◆ **GOAL OF THE EXERCISE**
Exactly how many lines in this listing contain "badge"? Only the number is needed.

◆ **DATA PROVIDED**
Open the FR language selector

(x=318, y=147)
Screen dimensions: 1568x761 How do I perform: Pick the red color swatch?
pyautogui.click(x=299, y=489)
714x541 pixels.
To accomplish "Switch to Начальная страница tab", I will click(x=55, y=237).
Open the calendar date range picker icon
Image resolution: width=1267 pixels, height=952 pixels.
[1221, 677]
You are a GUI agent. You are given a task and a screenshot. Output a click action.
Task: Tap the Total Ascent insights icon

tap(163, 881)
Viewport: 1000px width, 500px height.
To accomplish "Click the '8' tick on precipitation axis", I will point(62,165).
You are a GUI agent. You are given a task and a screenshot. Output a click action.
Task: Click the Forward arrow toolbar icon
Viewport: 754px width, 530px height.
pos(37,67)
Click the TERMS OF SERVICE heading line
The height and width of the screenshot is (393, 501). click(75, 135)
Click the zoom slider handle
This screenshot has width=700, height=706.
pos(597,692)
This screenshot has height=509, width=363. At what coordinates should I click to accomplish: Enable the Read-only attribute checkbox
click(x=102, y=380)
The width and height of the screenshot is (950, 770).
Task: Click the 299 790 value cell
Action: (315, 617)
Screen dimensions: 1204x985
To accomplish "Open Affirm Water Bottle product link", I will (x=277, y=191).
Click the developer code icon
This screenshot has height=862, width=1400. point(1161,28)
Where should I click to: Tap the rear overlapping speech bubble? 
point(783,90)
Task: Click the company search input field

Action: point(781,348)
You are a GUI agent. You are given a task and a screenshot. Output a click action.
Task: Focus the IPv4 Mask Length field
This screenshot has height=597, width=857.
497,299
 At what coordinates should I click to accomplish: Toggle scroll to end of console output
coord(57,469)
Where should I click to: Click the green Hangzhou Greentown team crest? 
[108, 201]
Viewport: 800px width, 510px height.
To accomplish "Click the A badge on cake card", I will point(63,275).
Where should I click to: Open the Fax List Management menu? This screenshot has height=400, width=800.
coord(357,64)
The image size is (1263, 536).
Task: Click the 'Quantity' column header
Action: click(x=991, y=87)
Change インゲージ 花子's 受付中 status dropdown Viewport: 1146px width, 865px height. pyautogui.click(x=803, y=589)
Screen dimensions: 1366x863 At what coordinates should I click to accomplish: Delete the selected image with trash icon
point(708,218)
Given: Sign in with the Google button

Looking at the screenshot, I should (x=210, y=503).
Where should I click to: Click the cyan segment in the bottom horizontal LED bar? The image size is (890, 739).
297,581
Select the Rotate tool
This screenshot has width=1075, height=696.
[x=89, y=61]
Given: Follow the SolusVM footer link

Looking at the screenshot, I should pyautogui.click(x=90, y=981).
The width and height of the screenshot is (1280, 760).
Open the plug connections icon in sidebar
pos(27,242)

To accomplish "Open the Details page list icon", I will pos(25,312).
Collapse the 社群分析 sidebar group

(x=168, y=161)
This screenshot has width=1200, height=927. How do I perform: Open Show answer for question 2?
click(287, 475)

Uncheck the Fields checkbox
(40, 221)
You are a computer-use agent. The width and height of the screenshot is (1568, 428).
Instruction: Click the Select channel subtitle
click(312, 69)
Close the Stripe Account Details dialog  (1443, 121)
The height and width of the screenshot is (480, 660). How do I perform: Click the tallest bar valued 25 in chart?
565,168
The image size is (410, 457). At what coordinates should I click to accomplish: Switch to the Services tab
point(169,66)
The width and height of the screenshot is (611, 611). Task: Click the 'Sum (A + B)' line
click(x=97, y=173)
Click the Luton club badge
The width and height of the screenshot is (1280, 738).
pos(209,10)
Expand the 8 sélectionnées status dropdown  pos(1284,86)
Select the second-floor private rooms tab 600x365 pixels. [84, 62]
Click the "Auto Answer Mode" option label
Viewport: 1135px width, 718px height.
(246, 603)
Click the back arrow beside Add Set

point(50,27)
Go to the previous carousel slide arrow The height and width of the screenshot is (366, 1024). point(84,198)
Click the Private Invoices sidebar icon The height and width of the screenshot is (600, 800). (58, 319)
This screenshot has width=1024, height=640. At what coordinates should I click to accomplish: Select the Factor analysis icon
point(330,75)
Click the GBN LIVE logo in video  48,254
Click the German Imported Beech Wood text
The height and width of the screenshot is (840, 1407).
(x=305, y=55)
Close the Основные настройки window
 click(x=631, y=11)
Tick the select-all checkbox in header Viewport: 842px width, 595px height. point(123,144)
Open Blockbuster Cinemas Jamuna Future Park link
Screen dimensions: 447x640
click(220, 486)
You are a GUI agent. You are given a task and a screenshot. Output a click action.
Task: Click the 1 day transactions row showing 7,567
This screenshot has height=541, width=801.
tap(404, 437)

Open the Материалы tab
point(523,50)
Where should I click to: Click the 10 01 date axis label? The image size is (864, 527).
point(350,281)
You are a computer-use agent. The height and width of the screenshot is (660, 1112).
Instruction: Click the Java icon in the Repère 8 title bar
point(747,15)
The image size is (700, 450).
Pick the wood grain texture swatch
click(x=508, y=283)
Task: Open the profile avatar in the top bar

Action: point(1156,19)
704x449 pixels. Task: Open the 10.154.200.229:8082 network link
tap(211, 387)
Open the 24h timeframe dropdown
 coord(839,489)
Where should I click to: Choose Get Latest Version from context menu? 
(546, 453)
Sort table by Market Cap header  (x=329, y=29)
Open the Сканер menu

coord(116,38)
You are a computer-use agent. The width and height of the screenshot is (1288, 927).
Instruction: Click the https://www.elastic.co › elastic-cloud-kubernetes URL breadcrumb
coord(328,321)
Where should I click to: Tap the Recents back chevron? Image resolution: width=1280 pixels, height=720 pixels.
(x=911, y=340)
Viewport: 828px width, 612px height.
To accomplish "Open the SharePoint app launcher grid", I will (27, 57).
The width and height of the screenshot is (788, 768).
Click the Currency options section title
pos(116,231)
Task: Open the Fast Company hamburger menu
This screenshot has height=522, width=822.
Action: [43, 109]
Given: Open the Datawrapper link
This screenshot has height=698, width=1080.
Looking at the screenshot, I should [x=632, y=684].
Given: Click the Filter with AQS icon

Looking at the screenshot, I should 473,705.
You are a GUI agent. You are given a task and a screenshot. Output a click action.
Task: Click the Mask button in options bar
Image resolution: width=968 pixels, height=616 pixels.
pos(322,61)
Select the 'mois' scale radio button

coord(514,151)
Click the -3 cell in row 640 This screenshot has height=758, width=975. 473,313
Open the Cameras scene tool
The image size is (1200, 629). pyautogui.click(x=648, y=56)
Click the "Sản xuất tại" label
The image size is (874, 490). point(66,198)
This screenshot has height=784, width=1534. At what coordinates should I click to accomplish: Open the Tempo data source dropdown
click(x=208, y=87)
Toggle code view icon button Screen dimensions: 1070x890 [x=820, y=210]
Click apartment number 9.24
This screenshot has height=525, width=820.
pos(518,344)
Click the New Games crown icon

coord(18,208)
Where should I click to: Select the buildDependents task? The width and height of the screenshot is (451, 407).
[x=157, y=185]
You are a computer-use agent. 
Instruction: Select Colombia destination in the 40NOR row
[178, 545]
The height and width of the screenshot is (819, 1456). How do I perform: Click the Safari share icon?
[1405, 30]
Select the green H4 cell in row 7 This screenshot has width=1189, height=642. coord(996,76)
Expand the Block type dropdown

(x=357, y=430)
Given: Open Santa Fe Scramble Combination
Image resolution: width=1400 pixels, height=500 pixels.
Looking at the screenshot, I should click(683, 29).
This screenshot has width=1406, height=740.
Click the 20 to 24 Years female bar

◆ **WRITTEN RESPONSE**
2